Nachdem ich neulich durch einen etwas peinlichen Zwischenfall erleben musste, dass das Herz im Milchschaum meiner Cappuccino-Tasse doch keinen schüchternen Kontaktaufnahmeversuch seitens des Barista bedeutet, bin ich mit der Interpretation moderner Zeichen und Wunder etwas vorsichtiger geworden. Ich plinkere auch schon lange nicht mehr wissend die Klamottenverkäuferinnen an, die mich beim Bezahlen nach meiner Postleitzahl fragen, weil mir klar ist, dass die gar nicht mit mir ausgehen wollen.
Es gibt schließlich andere Möglichkeiten, nette Personen kennenzulernen, außer in einem „Kraulkurs“, wie ihn meine Freundin einst besuchte, und der nicht, wie ich dachte, auf einem großen Sofa, sondern im Schwimmbecken stattfand.

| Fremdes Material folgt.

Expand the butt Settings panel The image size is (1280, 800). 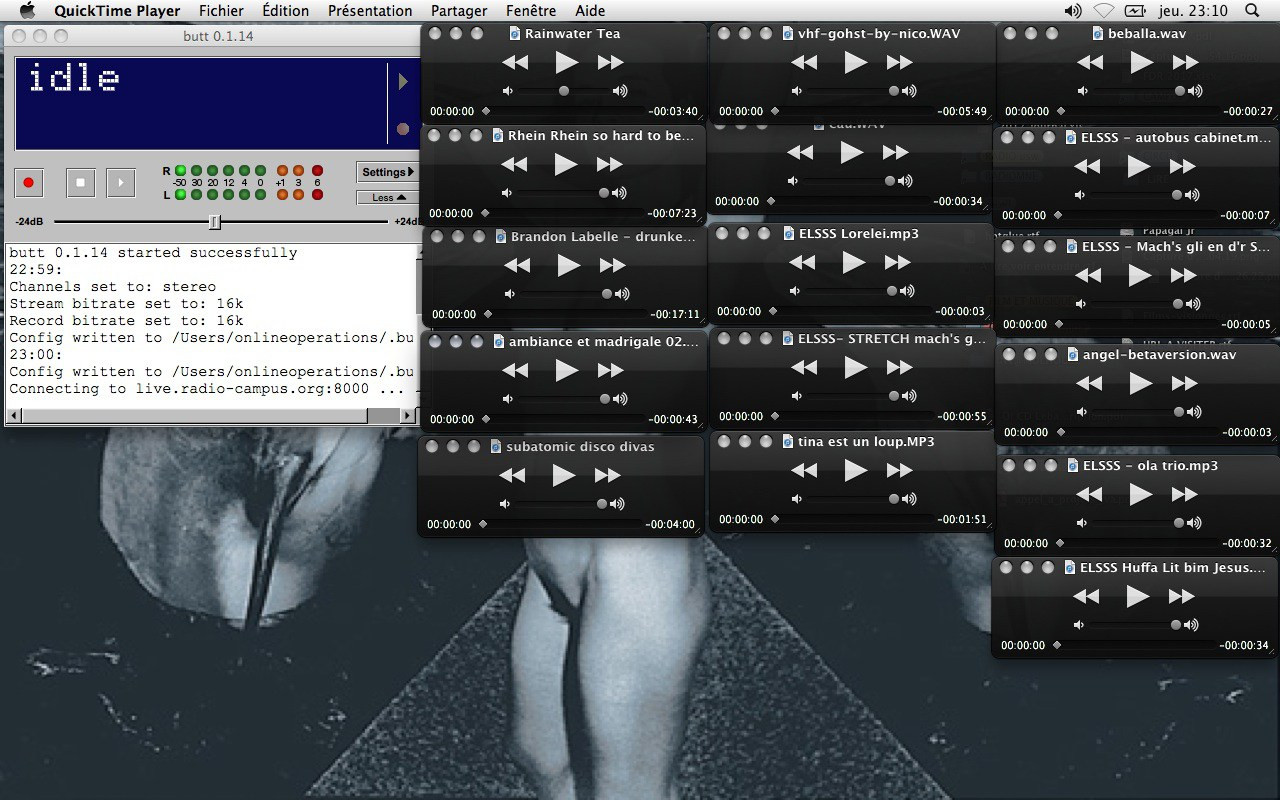pyautogui.click(x=387, y=172)
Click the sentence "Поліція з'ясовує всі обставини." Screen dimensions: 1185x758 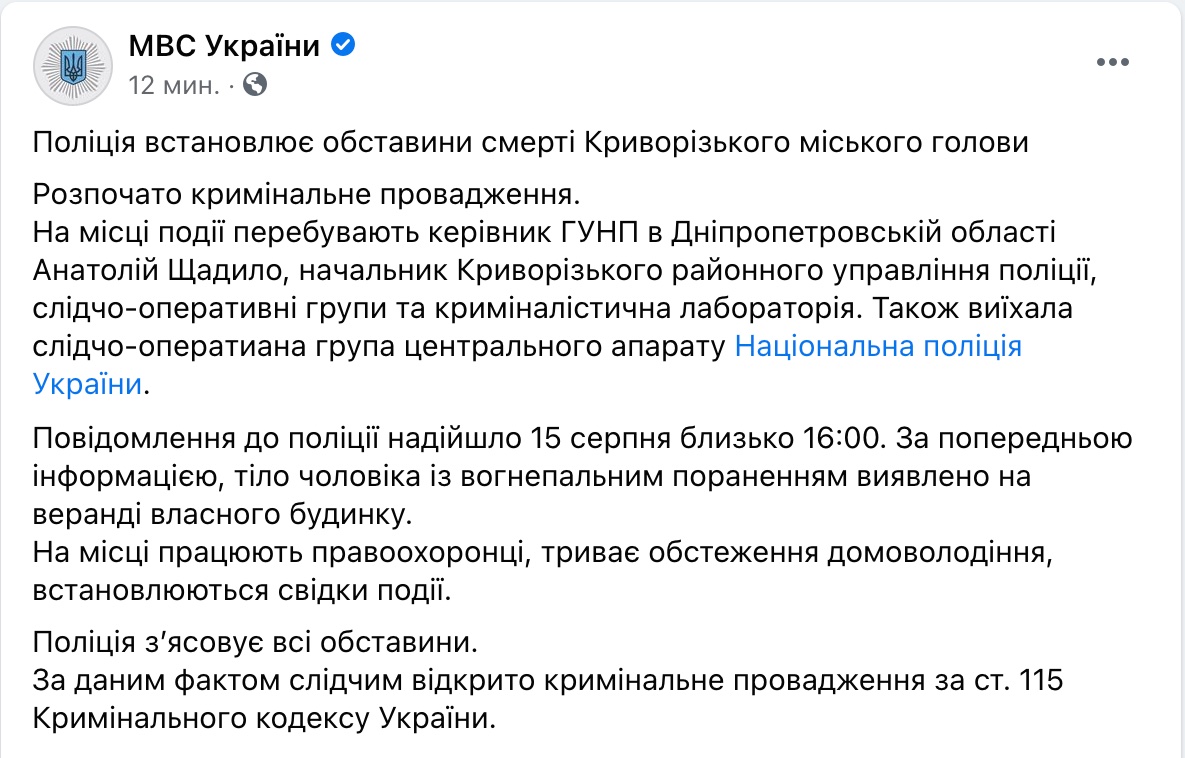(x=255, y=642)
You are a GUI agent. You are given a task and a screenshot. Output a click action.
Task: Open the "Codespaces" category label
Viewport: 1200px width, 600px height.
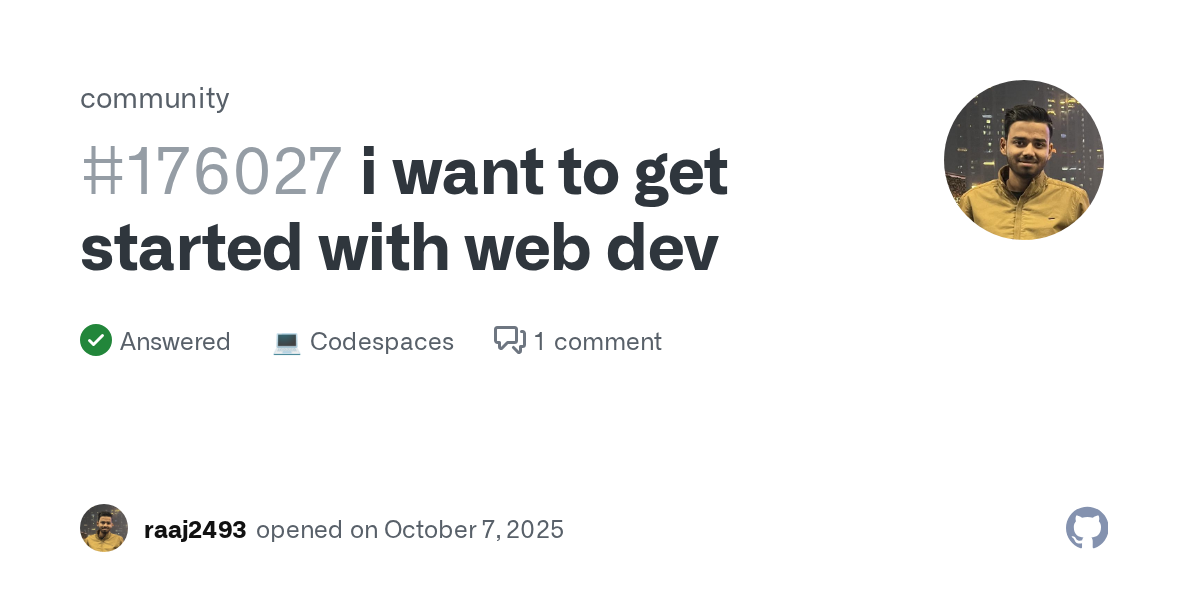(382, 342)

Zum Beispiel auf die klassische Art und Weise: Swingerclub. Wobei ich nur einen einzigen kenne, und den auch nur von außen: Er befindet sich in meiner Nachbarschaft, gegenüber einer sehr hübschen Bar, von deren Theke her ich schon Abende lang aus den Augenwinkeln die Swinger-Tür beobachtet habe, durch die nie eine Menschenseele herauskommt oder hineingeht.
Die Frage stellt sich also, ob dort entweder in Wirklichkeit Drogengeld gewaschen wird – dann müsste aber „Spielothek“ dranstehen, denn da wird normalerweise das Drogengeld gewaschen und die Tür nicht geöffnet. Oder ob vielleicht seit den Achtzigern das gleiche Pärchen dort swingt, inzwischen den Spanner-Holzkäfig für seine Kaninchenzucht benutzt und unter den feuchten Matratzen Kresse und Pilze angebaut hat. Selbstversorgung ist ja angeblich das neue Ding, ich habe Freunde, die sich gestern noch alles liefern ließen und heuer in jeder herumstehenden Vase Kefir, Hermann oder Kombucha züchten.

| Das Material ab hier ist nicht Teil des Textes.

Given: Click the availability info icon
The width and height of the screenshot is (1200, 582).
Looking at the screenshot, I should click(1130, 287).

Ich kann den Wunsch, aus der Konsumkette auszusteigen, sehr gut nachvollziehen. Man stößt nur in einer Großstadtwohnung an gewissen Grenzen, sei es bei der Schweinezucht oder bei der Getreideverarbeitung. Ich habe mich darum auf die Zucht von Sea-Monkeys kapriziert, eine Art Kleinkrebse, die gern in Zoohandlungen als Zierfischfutter verkauft werden. Sie kann man zwar nicht essen, aber sie bieten einem die eingangs erwähnte Gesellschaft, und man kann sie sogar beim Bummeln mitnehmen, in einer eigens dafür konstruierten Armbanduhr, in der genau ein Sea-Monkey-Pärchen ausreichend Platz findet.
Meine Enttäuschung darüber, dass die Sea-Monkeys nicht wirklich so groß werden wie Affen und sich auch nicht so schön an den Händen halten wie auf dem Bild im Yps-Heft, machte schon vor Jahren einer seither anhaltenden Freude über diese unkomplizierten Mitbewohner Platz.

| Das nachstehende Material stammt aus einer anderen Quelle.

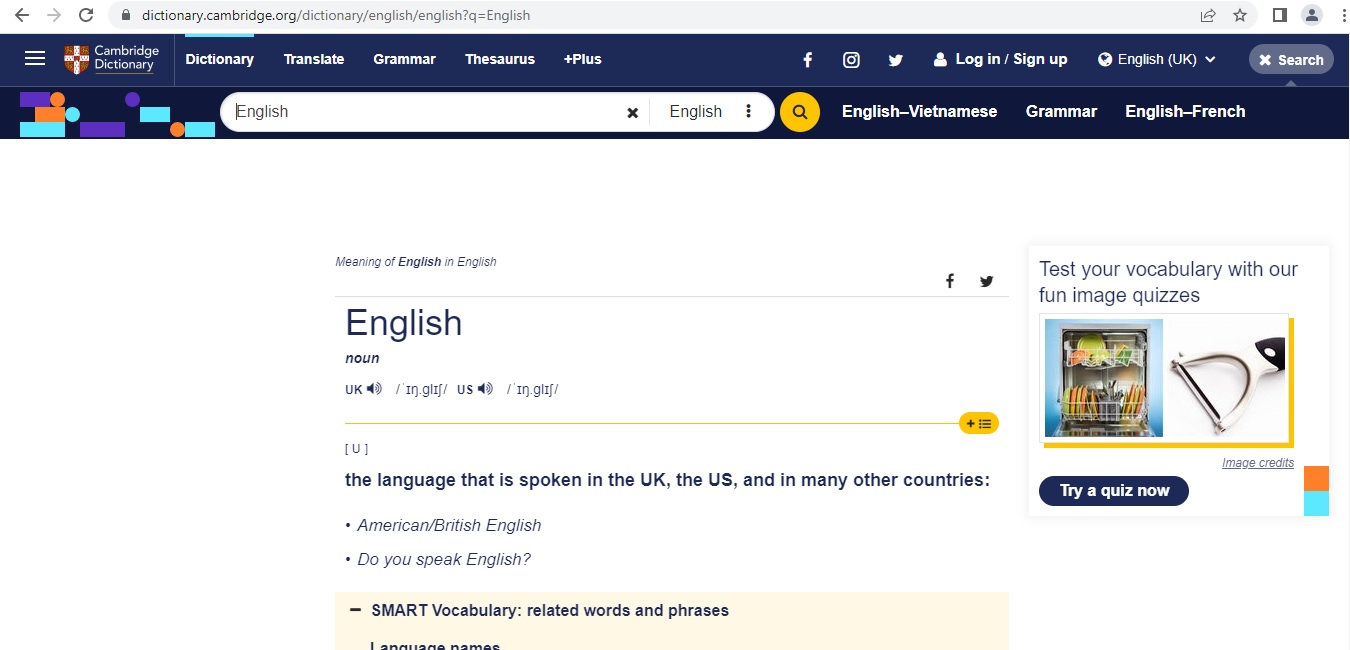The image size is (1350, 650).
Task: Close the search bar using Search toggle
Action: point(1290,60)
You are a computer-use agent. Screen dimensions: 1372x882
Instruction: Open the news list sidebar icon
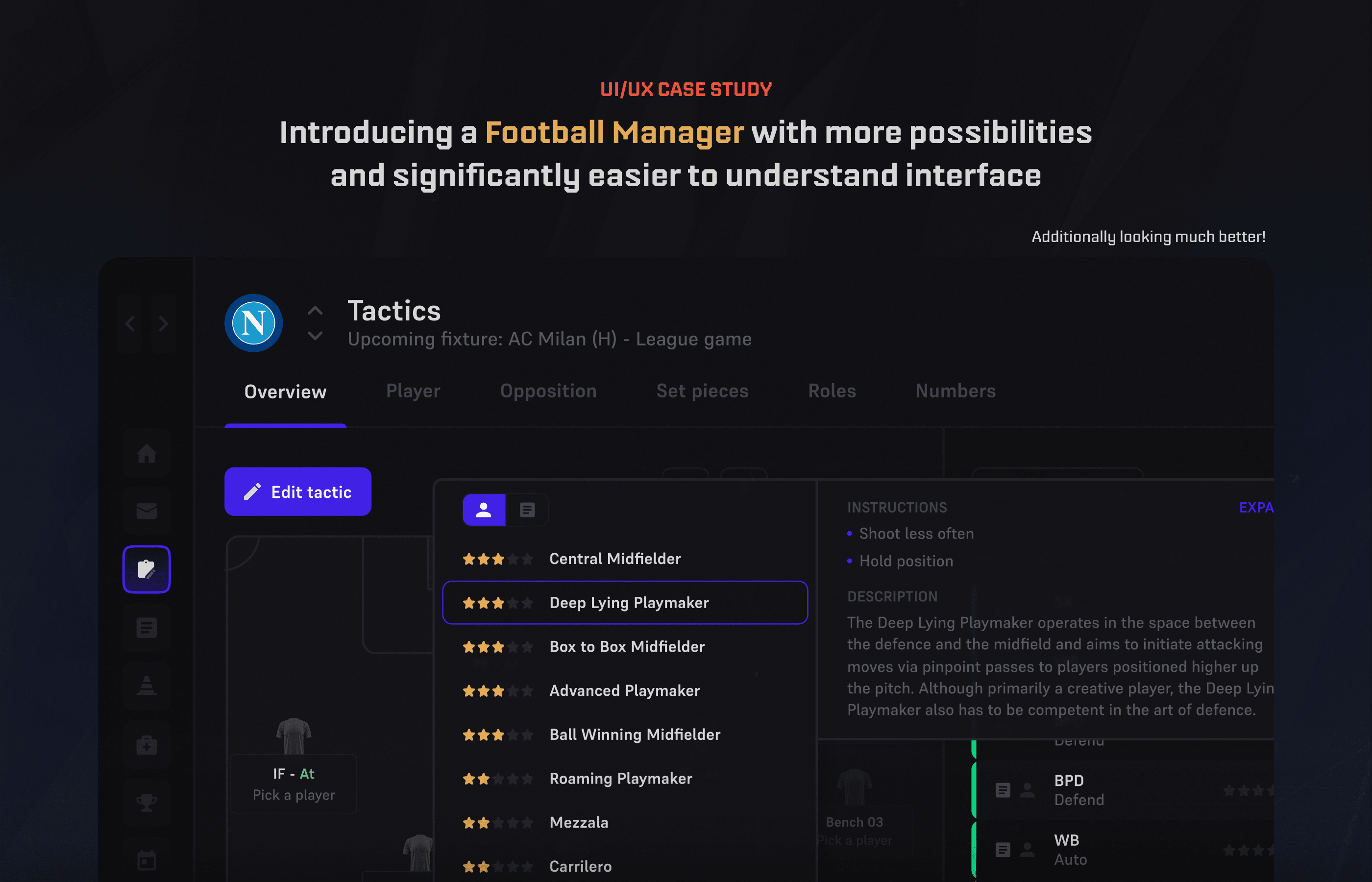coord(147,628)
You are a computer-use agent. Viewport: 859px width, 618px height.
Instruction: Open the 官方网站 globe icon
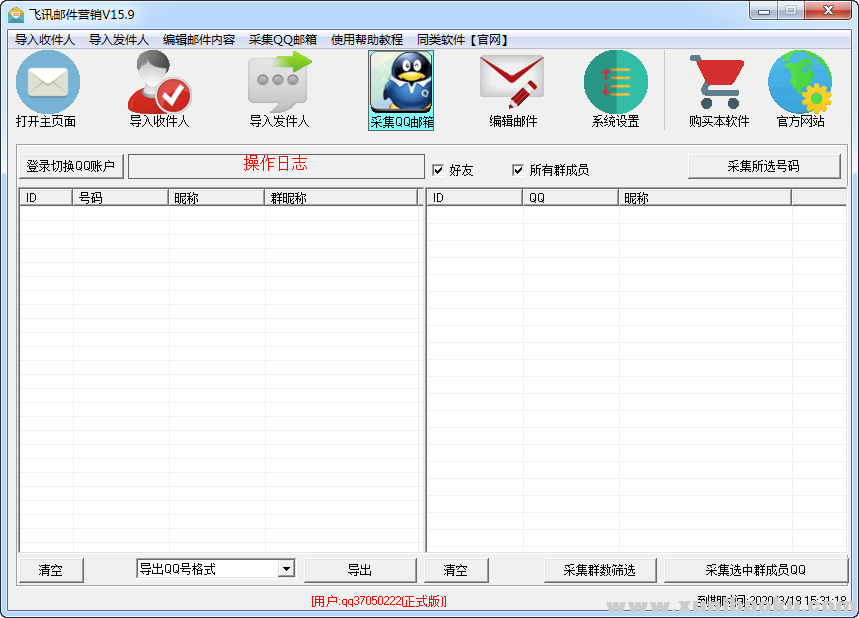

Die Hauptstadt der Monkeys mag zwar für Laien aussehen wie ein Eimer mit abgekühltem Wischwasser. Dass Dr. Seuss genau diese Tiere im Sinn hatte, als er den Kernsatz seines Epos „Horton hears a Hu“ dichtete, erkannte ich jedoch bereits vor einer Weile. So liege ich nachts neben dem Eimer, lausche dem regen Treiben, murmle vor mich hin: „A person ’s a person / no matter how small!“. Und fühle mich in bester Gesellschaft.